▸ **TASK REQUIREMENTS**
Put every line of the listing below into a numbered list, skipping blank lines and leaving out the pictures.

___ EXTRACTED RECORDS ___

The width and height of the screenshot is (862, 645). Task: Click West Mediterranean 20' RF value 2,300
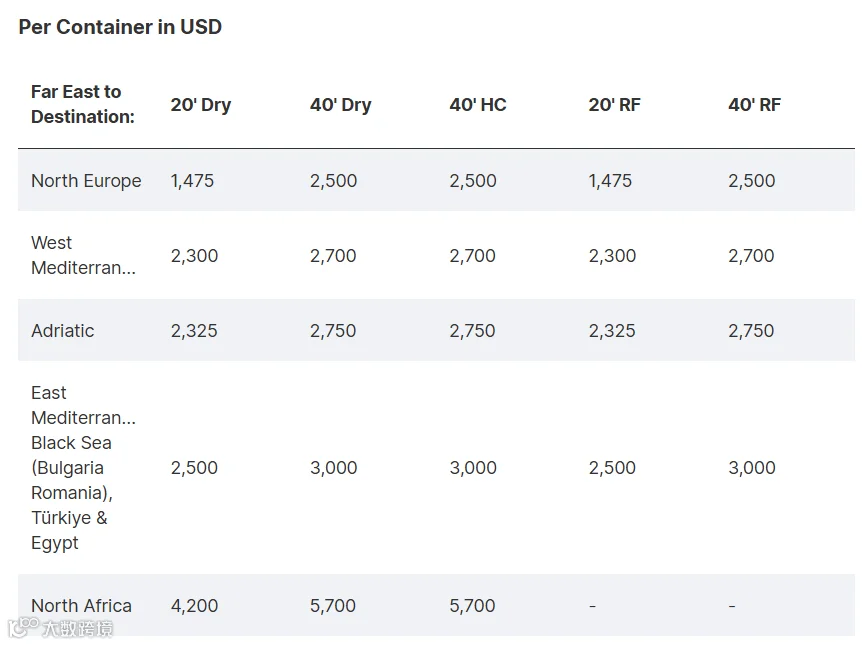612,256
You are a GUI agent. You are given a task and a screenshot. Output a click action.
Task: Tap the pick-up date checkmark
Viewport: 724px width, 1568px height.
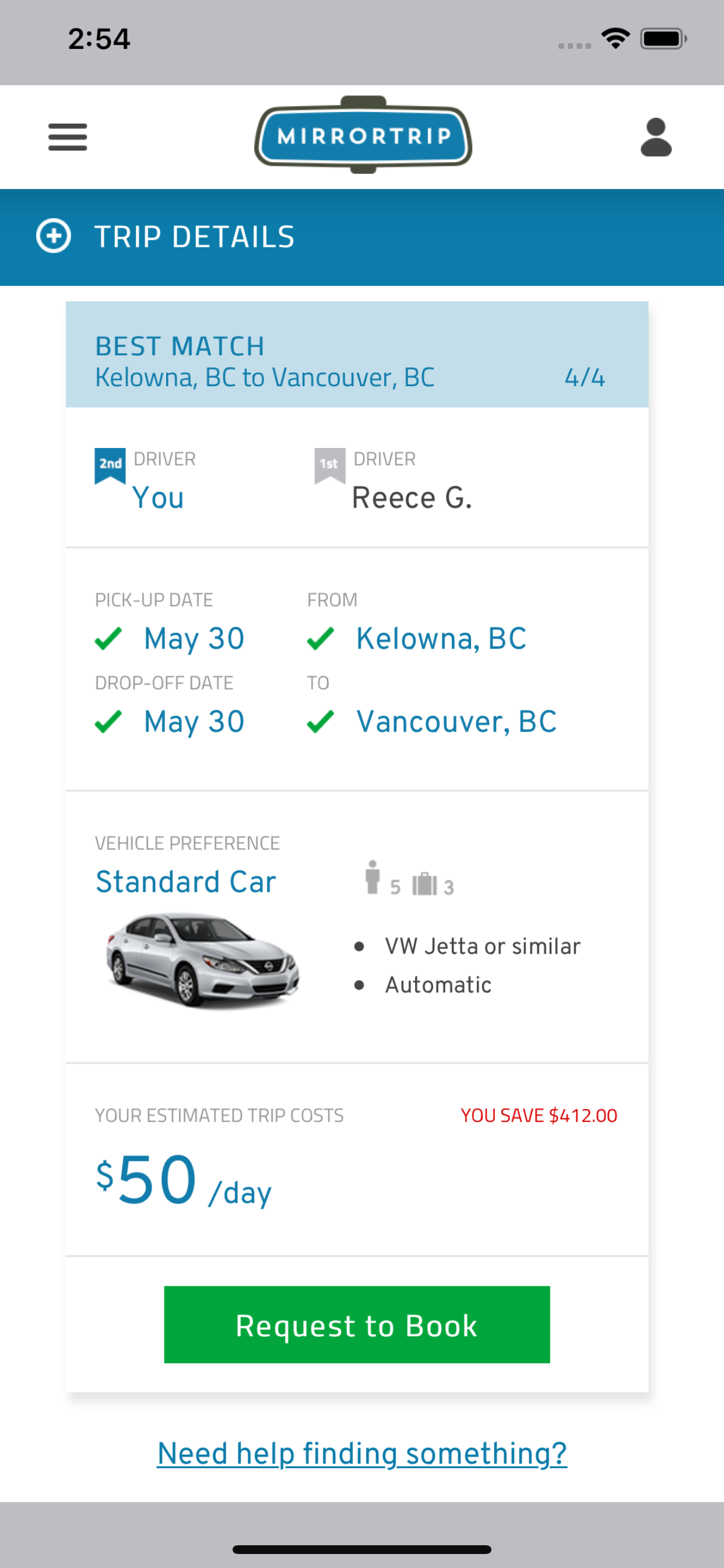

___

▸ **ANSWER IN FULL**
1. The width and height of the screenshot is (862, 645). Task: Click West Mediterranean 20' RF value 2,300
2. 612,256
3. You are a GUI agent. You are given a task and a screenshot. Output a click action.
4. Task: Tap the pick-up date checkmark
5. Viewport: 724px width, 1568px height.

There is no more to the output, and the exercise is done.